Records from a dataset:
**********
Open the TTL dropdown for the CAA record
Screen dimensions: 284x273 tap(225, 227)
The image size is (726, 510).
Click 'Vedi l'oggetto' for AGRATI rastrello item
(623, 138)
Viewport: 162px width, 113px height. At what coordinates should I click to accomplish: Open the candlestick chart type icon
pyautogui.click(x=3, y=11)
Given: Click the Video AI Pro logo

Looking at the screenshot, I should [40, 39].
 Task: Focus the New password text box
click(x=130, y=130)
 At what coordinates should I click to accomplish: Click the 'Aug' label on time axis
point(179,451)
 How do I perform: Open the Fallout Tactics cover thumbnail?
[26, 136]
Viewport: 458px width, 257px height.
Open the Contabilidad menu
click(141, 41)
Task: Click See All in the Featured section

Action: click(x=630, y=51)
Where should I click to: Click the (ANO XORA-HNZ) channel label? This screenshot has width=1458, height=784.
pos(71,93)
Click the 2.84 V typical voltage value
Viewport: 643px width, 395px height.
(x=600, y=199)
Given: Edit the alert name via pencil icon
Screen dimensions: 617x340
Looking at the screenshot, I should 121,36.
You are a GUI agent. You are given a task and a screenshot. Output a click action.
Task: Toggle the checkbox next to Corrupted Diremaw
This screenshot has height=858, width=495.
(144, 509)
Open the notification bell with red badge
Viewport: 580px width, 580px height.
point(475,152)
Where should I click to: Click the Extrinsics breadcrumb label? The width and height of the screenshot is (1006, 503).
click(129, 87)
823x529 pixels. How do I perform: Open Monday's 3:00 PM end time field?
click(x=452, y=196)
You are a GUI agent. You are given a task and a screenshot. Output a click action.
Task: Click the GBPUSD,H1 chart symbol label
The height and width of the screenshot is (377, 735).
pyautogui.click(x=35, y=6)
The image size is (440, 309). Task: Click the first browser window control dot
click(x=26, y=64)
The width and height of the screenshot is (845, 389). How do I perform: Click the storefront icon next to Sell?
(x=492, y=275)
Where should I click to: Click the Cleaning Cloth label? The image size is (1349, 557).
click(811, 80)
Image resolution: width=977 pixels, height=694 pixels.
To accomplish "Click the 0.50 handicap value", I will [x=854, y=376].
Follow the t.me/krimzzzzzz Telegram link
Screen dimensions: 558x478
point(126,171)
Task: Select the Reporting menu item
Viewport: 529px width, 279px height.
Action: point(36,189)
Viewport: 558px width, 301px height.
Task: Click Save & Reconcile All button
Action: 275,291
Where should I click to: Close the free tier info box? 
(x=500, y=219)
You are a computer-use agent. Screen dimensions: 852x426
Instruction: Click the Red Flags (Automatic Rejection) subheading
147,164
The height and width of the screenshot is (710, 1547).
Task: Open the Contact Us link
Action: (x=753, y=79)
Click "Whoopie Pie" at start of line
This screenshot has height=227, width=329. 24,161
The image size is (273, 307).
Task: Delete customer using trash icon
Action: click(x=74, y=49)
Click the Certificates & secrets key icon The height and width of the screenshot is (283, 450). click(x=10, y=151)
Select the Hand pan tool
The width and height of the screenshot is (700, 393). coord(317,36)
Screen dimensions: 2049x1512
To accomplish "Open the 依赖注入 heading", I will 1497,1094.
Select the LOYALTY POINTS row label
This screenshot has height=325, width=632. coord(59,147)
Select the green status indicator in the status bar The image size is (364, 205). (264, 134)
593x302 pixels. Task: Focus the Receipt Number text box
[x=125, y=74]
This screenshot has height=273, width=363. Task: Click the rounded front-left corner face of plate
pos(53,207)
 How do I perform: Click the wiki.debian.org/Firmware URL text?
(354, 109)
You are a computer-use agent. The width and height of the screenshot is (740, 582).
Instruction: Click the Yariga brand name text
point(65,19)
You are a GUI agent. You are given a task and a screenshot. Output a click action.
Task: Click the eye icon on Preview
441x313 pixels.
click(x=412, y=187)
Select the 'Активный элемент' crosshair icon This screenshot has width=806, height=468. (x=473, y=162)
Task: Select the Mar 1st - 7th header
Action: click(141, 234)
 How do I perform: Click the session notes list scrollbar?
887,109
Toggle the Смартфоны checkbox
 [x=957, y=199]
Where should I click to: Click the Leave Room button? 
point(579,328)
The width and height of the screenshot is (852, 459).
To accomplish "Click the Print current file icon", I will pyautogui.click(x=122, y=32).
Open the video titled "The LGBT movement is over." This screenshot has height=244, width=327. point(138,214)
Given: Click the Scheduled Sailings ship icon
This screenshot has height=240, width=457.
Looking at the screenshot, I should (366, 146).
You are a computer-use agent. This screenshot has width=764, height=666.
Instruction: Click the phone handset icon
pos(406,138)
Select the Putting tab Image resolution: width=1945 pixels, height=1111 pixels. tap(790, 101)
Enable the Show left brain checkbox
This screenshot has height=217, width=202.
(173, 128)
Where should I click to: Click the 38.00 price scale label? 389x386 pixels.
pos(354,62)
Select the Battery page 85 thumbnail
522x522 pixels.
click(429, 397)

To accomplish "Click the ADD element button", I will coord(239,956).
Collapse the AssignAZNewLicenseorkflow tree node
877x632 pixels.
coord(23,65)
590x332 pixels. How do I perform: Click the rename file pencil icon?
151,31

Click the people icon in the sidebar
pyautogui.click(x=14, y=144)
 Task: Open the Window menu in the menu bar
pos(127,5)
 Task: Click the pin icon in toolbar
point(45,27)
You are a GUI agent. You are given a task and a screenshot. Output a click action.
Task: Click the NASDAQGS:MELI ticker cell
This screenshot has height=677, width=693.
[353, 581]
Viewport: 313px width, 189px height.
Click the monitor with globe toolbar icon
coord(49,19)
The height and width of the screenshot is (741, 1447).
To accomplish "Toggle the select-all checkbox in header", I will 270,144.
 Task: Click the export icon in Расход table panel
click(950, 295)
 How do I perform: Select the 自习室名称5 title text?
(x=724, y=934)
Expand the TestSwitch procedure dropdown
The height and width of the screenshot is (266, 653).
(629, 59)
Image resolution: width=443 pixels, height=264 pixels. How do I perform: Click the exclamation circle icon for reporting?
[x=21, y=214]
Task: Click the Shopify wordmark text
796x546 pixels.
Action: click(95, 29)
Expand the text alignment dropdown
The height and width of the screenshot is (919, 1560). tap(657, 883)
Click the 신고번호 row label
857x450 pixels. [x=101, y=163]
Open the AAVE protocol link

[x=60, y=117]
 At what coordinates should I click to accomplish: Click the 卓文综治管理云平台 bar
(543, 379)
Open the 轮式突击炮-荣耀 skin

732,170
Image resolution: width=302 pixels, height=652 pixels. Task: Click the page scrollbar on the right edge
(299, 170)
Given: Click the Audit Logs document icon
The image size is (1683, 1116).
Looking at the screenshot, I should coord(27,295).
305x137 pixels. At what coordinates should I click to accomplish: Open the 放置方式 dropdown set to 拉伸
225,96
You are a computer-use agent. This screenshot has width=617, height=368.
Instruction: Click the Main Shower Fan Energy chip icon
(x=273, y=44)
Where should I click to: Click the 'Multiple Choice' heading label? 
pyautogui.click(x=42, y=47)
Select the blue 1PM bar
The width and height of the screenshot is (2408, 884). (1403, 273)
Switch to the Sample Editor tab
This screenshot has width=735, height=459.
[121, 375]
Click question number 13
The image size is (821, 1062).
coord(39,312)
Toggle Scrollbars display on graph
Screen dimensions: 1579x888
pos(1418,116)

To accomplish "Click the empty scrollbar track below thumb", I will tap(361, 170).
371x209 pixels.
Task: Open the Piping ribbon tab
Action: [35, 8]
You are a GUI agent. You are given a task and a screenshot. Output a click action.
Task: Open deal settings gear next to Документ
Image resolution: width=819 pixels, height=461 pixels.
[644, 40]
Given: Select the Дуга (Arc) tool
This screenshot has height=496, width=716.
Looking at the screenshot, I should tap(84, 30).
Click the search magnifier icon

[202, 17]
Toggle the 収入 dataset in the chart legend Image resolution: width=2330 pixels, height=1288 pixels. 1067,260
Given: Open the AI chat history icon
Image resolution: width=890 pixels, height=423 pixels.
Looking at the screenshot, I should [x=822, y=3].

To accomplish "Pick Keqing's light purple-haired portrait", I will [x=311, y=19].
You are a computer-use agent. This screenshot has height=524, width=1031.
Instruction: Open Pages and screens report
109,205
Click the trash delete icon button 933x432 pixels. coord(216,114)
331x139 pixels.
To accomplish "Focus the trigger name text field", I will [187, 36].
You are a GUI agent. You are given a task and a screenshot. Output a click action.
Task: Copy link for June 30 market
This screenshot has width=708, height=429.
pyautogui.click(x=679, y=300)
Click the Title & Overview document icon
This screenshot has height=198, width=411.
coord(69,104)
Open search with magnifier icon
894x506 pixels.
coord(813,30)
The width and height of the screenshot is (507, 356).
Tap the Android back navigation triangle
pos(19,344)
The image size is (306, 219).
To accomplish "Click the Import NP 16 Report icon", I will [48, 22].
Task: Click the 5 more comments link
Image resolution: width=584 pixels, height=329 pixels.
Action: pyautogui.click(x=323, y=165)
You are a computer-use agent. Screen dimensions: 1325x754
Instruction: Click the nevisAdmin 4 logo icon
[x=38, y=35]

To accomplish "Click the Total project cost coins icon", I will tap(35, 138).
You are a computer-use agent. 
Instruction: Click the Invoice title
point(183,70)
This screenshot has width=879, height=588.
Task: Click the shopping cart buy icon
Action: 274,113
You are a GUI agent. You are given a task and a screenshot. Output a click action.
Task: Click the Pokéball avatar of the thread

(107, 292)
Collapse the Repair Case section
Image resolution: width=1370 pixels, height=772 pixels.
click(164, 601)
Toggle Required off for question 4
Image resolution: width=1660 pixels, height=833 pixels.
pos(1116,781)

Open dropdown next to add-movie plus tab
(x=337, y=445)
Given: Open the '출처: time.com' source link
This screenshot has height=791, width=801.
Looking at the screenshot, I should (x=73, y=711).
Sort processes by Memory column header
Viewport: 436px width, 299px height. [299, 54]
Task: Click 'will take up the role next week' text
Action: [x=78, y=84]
**********
● Task objective:
Please copy out the lines of the listing unchanged, beginning at the line containing "Open the AAVE protocol link" and continuing through the line containing "Action: [35, 8]", both included.

● Task output:
Open the AAVE protocol link

[x=60, y=117]
 At what coordinates should I click to accomplish: Click the 卓文综治管理云平台 bar
(543, 379)
Open the 轮式突击炮-荣耀 skin

732,170
Image resolution: width=302 pixels, height=652 pixels. Task: Click the page scrollbar on the right edge
(299, 170)
Given: Click the Audit Logs document icon
The image size is (1683, 1116).
Looking at the screenshot, I should coord(27,295).
305x137 pixels. At what coordinates should I click to accomplish: Open the 放置方式 dropdown set to 拉伸
225,96
You are a computer-use agent. This screenshot has width=617, height=368.
Instruction: Click the Main Shower Fan Energy chip icon
(x=273, y=44)
Where should I click to: Click the 'Multiple Choice' heading label? 
pyautogui.click(x=42, y=47)
Select the blue 1PM bar
The width and height of the screenshot is (2408, 884). (1403, 273)
Switch to the Sample Editor tab
This screenshot has width=735, height=459.
[121, 375]
Click question number 13
The image size is (821, 1062).
coord(39,312)
Toggle Scrollbars display on graph
Screen dimensions: 1579x888
pos(1418,116)

To accomplish "Click the empty scrollbar track below thumb", I will tap(361, 170).
371x209 pixels.
Task: Open the Piping ribbon tab
Action: [35, 8]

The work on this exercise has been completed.